The engineers who critique AI are the ones who see the garbage code the LLMs write. Just look at the source dump for Claude Code; that code was a rat's nest of epic proportions.
This reads less like an observation about AI and more like someone who thinks very highly of their own judgment and coding ability.
Over the years I’ve worked with a few engineers who talked this way. Ironically, they often ended up being a bigger drag on the team than the “lower skilled” developers they looked down on. Dismissing entire groups of engineers rarely produces much insight.
My experience is that the loudest voices tend to be at the extremes. One side treats LLMs as magic and attributes every productivity gain to AI. The other contributes little beyond “LLMs are garbage and make mistakes.” Neither position is particularly useful.
The reality is probably somewhere in the middle. LLMs are genuinely helpful for many tasks and can make good engineers more productive. They also make mistakes, sometimes serious ones, and still require judgment, design skills, and review. Most engineers I know who use them regularly seem to understand both sides of that tradeoff.

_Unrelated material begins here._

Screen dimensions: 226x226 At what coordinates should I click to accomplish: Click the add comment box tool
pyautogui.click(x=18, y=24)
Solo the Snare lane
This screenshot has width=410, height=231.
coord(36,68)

I think the people with extreme positions are often the most useful because they get closer to the source of the argument. Extreme boosters of ai often want to either bypass developing skills to advance their careers or want to exploit what they perceive to be overpaid labor. Extreme pessimists tend to value skill and autonomy and distrust the people with power above them in the hierarchy. They also may identify with their skills and feel existentially threatened by a society that is rapidly devaluing them.

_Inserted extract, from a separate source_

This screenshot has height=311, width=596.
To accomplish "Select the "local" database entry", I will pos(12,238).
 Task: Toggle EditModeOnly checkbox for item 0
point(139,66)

Framing this disagreement as a fundamental misunderstanding of the technical capacity and appropriate use cases, for me, completely misses the plot. Both sides have compelling reasons for their beliefs and the cold rational analysis of the tech is as likely to further entrench the extremes as it is to enlighten.
I will also note that in your comment, you lament the dismissal of entire groups of engineers while doing exactly this when you dismiss the loudest voices (as well as those who think highly of their own ability) and imply that it is the loudest voices who are inherently extreme and therefore inferior to the pragmatic engineer who understands tradeoffs and cost benefit analysis.
I see it slightly differently. It "levels" up the poor programmers in the sense they can submit a ton of output that seems plausible to managers.
But it can also help Sr engineers, differently. They tend to use it in smaller, more tightly scoped use cases. Well scoped re-factoring, boilerplate stuff, improving personal tools, etc. The improvement is not nearly as visible or measurable to managers.
Agree wit you. I like coding and am pretty good about tracking down edge cases to handle, but am so so slow compared to the good programmers. Until now, the company's money (my time) was better spent on other necessary work.
The premise is if they stop training new models then it will become pure profit after 2 years when the hardware finished paying for itself.
It's pretty funny that everyone say that this business is unsustainable, but I have yet seen anyone bankrupt, even the pure hardware providers who are renting out a100 b200.
And AI investors and stock market boosters are just going to accept OpenAI not having anything "new" to show for all their investments? What about replacing hardware once it's been burned out from constant high usage? Is it not odd to you that so many big AI deals get announced and never heard from again? What's the business reason for neoclouds buying GPU's from NVIDIA only for NVIDIA to then pay them to rent them back? How does this make any sense?